Re: [RFC v1 12/26] x86/tdx: Handle in-kernel MMIO

2021-04-01 Thread Dave Hansen
On 4/1/21 3:26 PM, Sean Christopherson wrote:
> On Thu, Apr 01, 2021, Dave Hansen wrote:
>> On 2/5/21 3:38 PM, Kuppuswamy Sathyanarayanan wrote:
>>> From: "Kirill A. Shutemov" 
>>>
>>> Handle #VE due to MMIO operations. MMIO triggers #VE with EPT_VIOLATION
>>> exit reason.
>>>
>>> For now we only handle subset of instruction that kernel uses for MMIO
>>> oerations. User-space access triggers SIGBUS.
>> ..
>>> +   case EXIT_REASON_EPT_VIOLATION:
>>> +   ve->instr_len = tdx_handle_mmio(regs, ve);
>>> +   break;
>>
>> Is MMIO literally the only thing that can cause an EPT violation for TDX
>> guests?
> 
> Any EPT Violation, or specifically EPT Violation #VE?  Any memory access can
> cause an EPT violation, but the VMM will get the ones that lead to VM-Exit.  
> The
> guest will only get the ones that cause #VE.
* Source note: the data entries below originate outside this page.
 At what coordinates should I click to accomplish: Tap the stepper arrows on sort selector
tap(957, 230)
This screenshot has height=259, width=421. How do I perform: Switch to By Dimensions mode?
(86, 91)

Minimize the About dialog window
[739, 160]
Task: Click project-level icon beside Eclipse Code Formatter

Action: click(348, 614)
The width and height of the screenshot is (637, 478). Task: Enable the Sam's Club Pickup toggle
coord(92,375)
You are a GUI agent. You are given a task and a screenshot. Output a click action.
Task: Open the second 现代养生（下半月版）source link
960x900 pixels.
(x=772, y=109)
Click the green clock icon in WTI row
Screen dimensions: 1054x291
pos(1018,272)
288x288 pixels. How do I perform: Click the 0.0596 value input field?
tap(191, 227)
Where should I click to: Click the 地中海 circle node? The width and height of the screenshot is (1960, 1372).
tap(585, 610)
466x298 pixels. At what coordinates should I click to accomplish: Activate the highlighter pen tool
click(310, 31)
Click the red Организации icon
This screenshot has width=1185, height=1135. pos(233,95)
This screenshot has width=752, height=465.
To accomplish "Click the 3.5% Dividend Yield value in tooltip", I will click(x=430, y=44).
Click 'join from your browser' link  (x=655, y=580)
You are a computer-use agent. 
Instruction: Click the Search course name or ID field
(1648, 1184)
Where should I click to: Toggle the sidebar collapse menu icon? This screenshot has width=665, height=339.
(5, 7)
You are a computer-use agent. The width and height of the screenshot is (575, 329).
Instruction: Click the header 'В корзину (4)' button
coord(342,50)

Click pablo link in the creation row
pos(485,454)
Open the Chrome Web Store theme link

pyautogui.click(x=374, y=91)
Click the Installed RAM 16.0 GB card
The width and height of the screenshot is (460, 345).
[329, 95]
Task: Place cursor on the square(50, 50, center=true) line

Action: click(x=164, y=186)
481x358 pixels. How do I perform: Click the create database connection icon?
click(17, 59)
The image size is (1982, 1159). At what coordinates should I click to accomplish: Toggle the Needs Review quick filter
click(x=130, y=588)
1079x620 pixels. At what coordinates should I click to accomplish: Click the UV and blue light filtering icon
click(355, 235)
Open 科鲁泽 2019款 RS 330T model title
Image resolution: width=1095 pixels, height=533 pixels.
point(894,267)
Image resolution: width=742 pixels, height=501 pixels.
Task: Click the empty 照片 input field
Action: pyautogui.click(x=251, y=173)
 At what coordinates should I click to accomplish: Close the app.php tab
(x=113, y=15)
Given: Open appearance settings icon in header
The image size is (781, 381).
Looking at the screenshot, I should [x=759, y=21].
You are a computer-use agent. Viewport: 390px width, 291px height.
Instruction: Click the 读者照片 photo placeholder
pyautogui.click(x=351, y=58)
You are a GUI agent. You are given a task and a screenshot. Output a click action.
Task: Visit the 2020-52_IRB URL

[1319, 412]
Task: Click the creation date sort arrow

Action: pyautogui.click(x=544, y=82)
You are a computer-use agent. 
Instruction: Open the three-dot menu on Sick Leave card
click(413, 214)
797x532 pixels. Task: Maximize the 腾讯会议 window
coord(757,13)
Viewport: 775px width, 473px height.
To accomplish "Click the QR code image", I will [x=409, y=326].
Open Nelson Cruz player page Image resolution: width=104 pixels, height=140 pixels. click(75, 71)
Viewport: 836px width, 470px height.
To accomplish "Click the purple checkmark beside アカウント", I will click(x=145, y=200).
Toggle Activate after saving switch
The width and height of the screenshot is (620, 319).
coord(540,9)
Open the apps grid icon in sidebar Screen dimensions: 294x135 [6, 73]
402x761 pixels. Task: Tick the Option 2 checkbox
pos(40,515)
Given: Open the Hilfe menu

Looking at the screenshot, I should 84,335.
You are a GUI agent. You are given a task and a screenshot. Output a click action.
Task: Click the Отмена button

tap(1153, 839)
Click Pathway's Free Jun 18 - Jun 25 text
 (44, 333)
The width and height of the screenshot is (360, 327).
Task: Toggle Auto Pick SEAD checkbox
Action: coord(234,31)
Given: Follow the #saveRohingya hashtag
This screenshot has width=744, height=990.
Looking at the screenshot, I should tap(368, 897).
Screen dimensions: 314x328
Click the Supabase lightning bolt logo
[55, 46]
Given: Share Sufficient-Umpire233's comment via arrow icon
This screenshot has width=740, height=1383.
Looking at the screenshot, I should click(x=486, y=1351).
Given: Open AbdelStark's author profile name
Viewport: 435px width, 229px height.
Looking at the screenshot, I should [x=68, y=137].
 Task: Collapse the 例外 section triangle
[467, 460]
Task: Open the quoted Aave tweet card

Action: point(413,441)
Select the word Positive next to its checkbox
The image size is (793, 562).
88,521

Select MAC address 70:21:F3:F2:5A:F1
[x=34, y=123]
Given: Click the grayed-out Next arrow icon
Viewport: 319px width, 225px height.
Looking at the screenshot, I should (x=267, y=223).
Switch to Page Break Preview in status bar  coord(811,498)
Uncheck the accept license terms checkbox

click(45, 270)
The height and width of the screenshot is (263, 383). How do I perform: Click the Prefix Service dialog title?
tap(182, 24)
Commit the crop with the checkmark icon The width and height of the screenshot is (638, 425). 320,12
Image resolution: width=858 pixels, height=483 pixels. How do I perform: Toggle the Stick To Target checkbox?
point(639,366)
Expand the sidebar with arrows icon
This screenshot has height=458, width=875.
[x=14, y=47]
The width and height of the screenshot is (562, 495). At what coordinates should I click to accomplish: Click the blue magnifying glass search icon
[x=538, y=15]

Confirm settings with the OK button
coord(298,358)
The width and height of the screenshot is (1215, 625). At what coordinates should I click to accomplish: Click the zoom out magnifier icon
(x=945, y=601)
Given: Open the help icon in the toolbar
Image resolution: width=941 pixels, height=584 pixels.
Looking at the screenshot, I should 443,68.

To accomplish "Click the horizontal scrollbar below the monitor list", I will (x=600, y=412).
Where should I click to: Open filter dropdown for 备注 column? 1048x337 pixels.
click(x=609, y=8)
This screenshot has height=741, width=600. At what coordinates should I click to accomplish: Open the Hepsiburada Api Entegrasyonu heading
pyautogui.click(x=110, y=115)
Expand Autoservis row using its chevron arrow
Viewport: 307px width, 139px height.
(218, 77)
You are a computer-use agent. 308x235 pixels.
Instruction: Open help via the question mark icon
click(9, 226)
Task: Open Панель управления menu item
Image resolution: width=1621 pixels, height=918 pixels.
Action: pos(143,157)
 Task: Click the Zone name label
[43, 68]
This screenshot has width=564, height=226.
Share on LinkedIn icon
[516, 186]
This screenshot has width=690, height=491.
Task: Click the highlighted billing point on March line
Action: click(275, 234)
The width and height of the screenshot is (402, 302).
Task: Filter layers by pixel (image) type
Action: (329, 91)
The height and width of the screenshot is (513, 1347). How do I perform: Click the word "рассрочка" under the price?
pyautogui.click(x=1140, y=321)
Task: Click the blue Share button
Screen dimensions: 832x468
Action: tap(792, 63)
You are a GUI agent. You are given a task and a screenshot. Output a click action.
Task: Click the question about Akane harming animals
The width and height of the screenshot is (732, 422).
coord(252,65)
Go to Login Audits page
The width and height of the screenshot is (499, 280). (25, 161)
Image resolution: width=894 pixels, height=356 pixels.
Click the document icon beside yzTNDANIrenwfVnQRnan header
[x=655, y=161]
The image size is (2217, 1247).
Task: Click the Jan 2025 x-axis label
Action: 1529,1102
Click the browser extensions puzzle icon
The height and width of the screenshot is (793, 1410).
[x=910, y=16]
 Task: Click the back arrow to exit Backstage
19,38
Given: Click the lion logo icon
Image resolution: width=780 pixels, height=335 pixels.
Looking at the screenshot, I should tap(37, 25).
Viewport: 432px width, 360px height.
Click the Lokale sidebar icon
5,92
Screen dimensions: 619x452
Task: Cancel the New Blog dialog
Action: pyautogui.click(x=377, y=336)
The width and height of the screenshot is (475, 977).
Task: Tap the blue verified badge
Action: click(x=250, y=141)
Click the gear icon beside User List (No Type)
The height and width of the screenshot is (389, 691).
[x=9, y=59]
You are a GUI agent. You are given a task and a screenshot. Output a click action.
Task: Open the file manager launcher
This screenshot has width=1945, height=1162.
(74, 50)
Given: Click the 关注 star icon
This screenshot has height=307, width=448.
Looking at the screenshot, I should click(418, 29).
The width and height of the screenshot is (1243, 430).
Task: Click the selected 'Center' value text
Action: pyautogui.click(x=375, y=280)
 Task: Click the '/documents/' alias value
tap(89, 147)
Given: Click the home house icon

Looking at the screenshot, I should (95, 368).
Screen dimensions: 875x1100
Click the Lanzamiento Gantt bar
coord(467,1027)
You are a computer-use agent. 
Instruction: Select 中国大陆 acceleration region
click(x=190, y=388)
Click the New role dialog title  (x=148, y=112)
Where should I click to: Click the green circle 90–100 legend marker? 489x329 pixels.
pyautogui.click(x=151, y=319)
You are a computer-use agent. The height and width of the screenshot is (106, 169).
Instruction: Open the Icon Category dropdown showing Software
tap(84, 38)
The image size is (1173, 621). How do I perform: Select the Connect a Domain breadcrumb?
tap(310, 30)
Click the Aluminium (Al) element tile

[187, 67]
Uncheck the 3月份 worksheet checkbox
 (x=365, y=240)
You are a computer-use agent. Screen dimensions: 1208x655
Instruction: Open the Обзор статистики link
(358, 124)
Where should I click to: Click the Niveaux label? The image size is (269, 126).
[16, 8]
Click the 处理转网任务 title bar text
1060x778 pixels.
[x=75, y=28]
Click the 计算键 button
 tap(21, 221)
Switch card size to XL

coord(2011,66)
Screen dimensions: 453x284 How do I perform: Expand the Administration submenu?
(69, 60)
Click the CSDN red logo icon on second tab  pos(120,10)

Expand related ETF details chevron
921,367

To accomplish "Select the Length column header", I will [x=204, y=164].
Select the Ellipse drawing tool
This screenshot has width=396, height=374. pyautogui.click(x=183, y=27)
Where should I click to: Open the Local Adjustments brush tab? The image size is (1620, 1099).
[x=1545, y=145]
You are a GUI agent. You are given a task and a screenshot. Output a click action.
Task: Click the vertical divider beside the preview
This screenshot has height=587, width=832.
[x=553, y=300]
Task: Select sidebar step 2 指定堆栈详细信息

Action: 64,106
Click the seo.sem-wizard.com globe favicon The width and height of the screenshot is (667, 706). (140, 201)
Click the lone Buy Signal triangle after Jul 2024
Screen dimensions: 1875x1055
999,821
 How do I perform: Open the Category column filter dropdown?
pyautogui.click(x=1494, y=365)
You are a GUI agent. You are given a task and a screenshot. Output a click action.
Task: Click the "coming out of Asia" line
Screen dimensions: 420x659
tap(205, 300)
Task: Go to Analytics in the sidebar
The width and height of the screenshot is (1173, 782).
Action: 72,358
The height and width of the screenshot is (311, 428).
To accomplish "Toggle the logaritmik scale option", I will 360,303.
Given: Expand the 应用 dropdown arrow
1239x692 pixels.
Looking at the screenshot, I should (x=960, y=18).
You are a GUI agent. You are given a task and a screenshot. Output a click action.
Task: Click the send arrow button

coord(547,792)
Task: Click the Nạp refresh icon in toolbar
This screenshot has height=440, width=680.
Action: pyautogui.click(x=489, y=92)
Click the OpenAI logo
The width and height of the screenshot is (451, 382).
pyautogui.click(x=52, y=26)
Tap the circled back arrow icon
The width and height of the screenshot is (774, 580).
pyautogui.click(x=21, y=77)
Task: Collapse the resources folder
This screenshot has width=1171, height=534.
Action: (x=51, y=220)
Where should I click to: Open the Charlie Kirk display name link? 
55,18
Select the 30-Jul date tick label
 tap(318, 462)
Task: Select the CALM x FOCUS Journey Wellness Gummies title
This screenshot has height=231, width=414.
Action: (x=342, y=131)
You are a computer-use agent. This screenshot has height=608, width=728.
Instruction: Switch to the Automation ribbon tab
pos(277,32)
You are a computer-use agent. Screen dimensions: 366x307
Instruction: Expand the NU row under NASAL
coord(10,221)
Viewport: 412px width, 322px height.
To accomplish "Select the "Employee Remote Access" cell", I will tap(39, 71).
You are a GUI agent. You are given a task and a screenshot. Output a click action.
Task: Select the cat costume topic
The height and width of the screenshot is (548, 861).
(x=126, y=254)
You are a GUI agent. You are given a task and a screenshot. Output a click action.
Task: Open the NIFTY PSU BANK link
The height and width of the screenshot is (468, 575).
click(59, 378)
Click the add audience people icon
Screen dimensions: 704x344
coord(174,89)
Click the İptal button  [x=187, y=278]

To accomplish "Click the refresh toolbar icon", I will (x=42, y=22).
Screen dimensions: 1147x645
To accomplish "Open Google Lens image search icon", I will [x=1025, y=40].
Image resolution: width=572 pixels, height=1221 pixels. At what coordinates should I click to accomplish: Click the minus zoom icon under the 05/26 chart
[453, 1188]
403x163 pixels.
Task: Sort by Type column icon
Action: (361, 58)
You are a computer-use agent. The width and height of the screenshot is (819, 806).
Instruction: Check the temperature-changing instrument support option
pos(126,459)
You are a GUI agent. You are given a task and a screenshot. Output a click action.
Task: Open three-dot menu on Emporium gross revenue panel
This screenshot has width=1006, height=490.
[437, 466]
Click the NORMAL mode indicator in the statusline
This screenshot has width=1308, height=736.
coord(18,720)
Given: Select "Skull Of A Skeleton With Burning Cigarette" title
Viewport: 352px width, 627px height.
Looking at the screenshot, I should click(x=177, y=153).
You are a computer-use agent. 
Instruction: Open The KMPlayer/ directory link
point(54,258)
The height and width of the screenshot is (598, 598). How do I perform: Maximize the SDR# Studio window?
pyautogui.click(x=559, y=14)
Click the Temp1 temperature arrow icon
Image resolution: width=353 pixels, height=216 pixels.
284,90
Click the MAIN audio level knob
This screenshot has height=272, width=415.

I'll rephrase: Is MMIO literally the only thing that can cause us to get
into the EXIT_REASON_EPT_VIOLATION case of the switch() here?

> Assuming you're asking about #VE... No, any shared memory access can take a 
> #VE
> since the VMM controls the shared EPT tables and can clear the SUPPRESS_VE 
> bit 
> at any time.  But, if the VMM is friendly, #VE should be limited to MMIO.

OK, but what are we doing in the case of unfriendly VMMs?  What does
*this* code do as-is, and where do we want to take it?

>From the _looks_ of this patch, tdx_handle_mmio() is the be all end all
solution to all EXIT_REASON_EPT_VIOLATION events.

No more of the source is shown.